I permessi della Legge 104 vengono spesso utilizzati illecitamente dai lavoratori. I datori di lavoro, però, possono stanare i furbetti e licenziarli.
GPS e tabulati telefonici possono essere usati dalle aziende per stanare i lavoratori che non assistono il familiare durante i permessi 104?
L’abuso dei permessi concessi in virtù della Legge 104 ha gravi conseguenze ma il datore di lavoro dovrà dimostrare l’illecito per rivalersi sul lavoratore. Il titolare di Legge 104 può assentarsi dal lavoro previa autorizzazione chiedendo un permesso. La misura prevede che nella giornata di assenza, il dipendente utilizzi il tempo a disposizione per prendersi cura del familiare con disabilità grave. Secondo la Legge, dunque, il lavoratore può far fisicamente compagnia all’invalido oppure sbrigare per suo conto dei servizi come pagare le bollette o fare la spesa. Di sicuro non potrà andare in palestra, fare una passeggiata al mare, fare una gita fuori porta con la famiglia. Queste azioni citate – insieme a tante altre – rappresentano un abuso e come tale può essere punito (anche con il licenziamento).
La finalità prevista dai permessi della Legge 104 è l’assistenza del familiare disabile. Tale obbligo può essere verificato dal datore di lavoro, lo stabilisce la Legge, oppure dai colleghi di lavoro che possono segnalare il presunto illecito all’azienda. Allo stesso tempo anche l’Istituto Nazionale della Previdenza Sociale può far scattare controlli in seguito a dubbi sulla condotta del lavoratore.
Accertata la negligenza, poi, scatteranno sanzioni di varia natura. Si potrà revocare il diritto di avanzare domanda di permesso o richiedere il pagamento delle somme indebitamente percepite durante l’assenza dal luogo di lavoro. In più, scatta il reato di truffa allo Stato che comporta la reclusione da 6 mesi a 3 anni.
Il datore di lavoro deve accertare il reato e, di conseguenza, deve avviare un’indagine di “spionaggio”. Sono accettate varie modalità di verifica dell’abuso.

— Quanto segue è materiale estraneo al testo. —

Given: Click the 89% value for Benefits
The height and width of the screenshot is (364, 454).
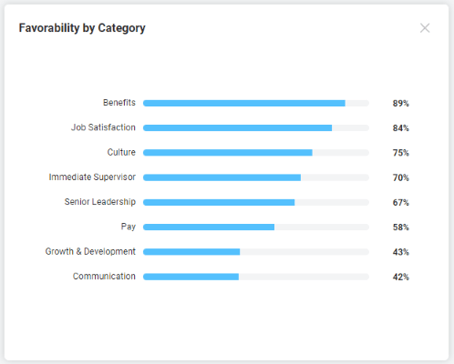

I tabulati telefonici, ad esempio, possono essere richiesti per controllare le celle a cui il lavoratore di è aggrappato nei giorni di permesso. L’azienda potrà controllare, così, se il dipendente si è recato realmente a casa dell’assistito oppure no. In caso di collocamento dell’indagato in un posto lontano dall’abitazione del familiare con invalidità, il lavoratore dovrà giustificare la sua presenza e collegarla all’assistito per non rischiare di incorrere in sanzioni.
Il rintracciamento con GPS e tabulati telefonici, però, non può essere deciso in autonomia dal datore di lavoro. Serve l’autorizzazione del giudice per procedere e cercare le prove dell’abuso in modo tale da punire, poi, il dipendente.